● **What needs to be done**: Every record must appear in your reply exactly as written.

Collected data
________________________________________
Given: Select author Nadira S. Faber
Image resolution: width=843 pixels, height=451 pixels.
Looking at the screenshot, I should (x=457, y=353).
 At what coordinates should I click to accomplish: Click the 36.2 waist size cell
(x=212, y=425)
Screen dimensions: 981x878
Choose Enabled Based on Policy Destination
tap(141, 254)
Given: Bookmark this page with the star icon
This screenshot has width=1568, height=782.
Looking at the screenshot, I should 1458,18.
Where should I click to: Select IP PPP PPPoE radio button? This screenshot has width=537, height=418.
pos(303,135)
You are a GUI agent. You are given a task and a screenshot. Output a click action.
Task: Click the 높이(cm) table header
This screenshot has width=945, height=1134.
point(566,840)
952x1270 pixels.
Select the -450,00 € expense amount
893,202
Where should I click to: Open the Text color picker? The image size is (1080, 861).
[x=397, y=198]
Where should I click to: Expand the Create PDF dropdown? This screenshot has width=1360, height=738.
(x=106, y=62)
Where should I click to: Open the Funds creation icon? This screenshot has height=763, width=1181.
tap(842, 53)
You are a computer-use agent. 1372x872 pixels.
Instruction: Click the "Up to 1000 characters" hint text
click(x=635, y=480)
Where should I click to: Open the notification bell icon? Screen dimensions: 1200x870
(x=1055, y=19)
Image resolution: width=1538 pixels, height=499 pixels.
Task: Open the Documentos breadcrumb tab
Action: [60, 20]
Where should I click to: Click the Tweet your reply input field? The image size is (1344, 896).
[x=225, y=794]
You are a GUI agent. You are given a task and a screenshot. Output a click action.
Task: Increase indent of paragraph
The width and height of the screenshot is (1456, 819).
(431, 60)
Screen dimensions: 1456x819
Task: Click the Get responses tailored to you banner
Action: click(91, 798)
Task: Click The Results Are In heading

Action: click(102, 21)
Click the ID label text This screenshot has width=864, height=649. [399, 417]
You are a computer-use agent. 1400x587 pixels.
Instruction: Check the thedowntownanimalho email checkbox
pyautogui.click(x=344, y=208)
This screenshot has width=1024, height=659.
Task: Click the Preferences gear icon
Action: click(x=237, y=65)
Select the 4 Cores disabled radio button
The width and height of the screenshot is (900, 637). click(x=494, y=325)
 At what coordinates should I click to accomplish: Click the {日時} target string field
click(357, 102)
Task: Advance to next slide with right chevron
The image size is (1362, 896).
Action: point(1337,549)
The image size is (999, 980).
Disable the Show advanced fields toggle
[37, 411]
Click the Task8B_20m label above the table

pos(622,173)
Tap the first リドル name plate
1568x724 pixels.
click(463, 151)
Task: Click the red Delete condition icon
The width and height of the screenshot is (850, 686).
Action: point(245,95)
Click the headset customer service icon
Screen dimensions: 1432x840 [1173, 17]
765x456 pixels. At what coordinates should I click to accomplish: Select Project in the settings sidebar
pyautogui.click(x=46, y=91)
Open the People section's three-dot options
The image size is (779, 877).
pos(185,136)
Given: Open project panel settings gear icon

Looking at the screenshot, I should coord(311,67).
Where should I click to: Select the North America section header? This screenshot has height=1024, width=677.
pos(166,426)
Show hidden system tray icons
________________________________________
● **Problem solution**:
Given: Select author Nadira S. Faber
Image resolution: width=843 pixels, height=451 pixels.
Looking at the screenshot, I should (x=457, y=353).
 At what coordinates should I click to accomplish: Click the 36.2 waist size cell
(x=212, y=425)
Screen dimensions: 981x878
Choose Enabled Based on Policy Destination
tap(141, 254)
Given: Bookmark this page with the star icon
This screenshot has width=1568, height=782.
Looking at the screenshot, I should 1458,18.
Where should I click to: Select IP PPP PPPoE radio button? This screenshot has width=537, height=418.
pos(303,135)
You are a GUI agent. You are given a task and a screenshot. Output a click action.
Task: Click the 높이(cm) table header
This screenshot has width=945, height=1134.
point(566,840)
952x1270 pixels.
Select the -450,00 € expense amount
893,202
Where should I click to: Open the Text color picker? The image size is (1080, 861).
[x=397, y=198]
Where should I click to: Expand the Create PDF dropdown? This screenshot has width=1360, height=738.
(x=106, y=62)
Where should I click to: Open the Funds creation icon? This screenshot has height=763, width=1181.
tap(842, 53)
You are a computer-use agent. 1372x872 pixels.
Instruction: Click the "Up to 1000 characters" hint text
click(x=635, y=480)
Where should I click to: Open the notification bell icon? Screen dimensions: 1200x870
(x=1055, y=19)
Image resolution: width=1538 pixels, height=499 pixels.
Task: Open the Documentos breadcrumb tab
Action: [60, 20]
Where should I click to: Click the Tweet your reply input field? The image size is (1344, 896).
[x=225, y=794]
You are a GUI agent. You are given a task and a screenshot. Output a click action.
Task: Increase indent of paragraph
The width and height of the screenshot is (1456, 819).
(431, 60)
Screen dimensions: 1456x819
Task: Click the Get responses tailored to you banner
Action: click(91, 798)
Task: Click The Results Are In heading

Action: click(102, 21)
Click the ID label text This screenshot has width=864, height=649. [399, 417]
You are a computer-use agent. 1400x587 pixels.
Instruction: Check the thedowntownanimalho email checkbox
pyautogui.click(x=344, y=208)
This screenshot has width=1024, height=659.
Task: Click the Preferences gear icon
Action: click(x=237, y=65)
Select the 4 Cores disabled radio button
The width and height of the screenshot is (900, 637). click(x=494, y=325)
 At what coordinates should I click to accomplish: Click the {日時} target string field
click(357, 102)
Task: Advance to next slide with right chevron
The image size is (1362, 896).
Action: point(1337,549)
The image size is (999, 980).
Disable the Show advanced fields toggle
[37, 411]
Click the Task8B_20m label above the table

pos(622,173)
Tap the first リドル name plate
1568x724 pixels.
click(463, 151)
Task: Click the red Delete condition icon
The width and height of the screenshot is (850, 686).
Action: point(245,95)
Click the headset customer service icon
Screen dimensions: 1432x840 [1173, 17]
765x456 pixels. At what coordinates should I click to accomplish: Select Project in the settings sidebar
pyautogui.click(x=46, y=91)
Open the People section's three-dot options
The image size is (779, 877).
pos(185,136)
Given: Open project panel settings gear icon

Looking at the screenshot, I should coord(311,67).
Where should I click to: Select the North America section header? This screenshot has height=1024, width=677.
pos(166,426)
Show hidden system tray icons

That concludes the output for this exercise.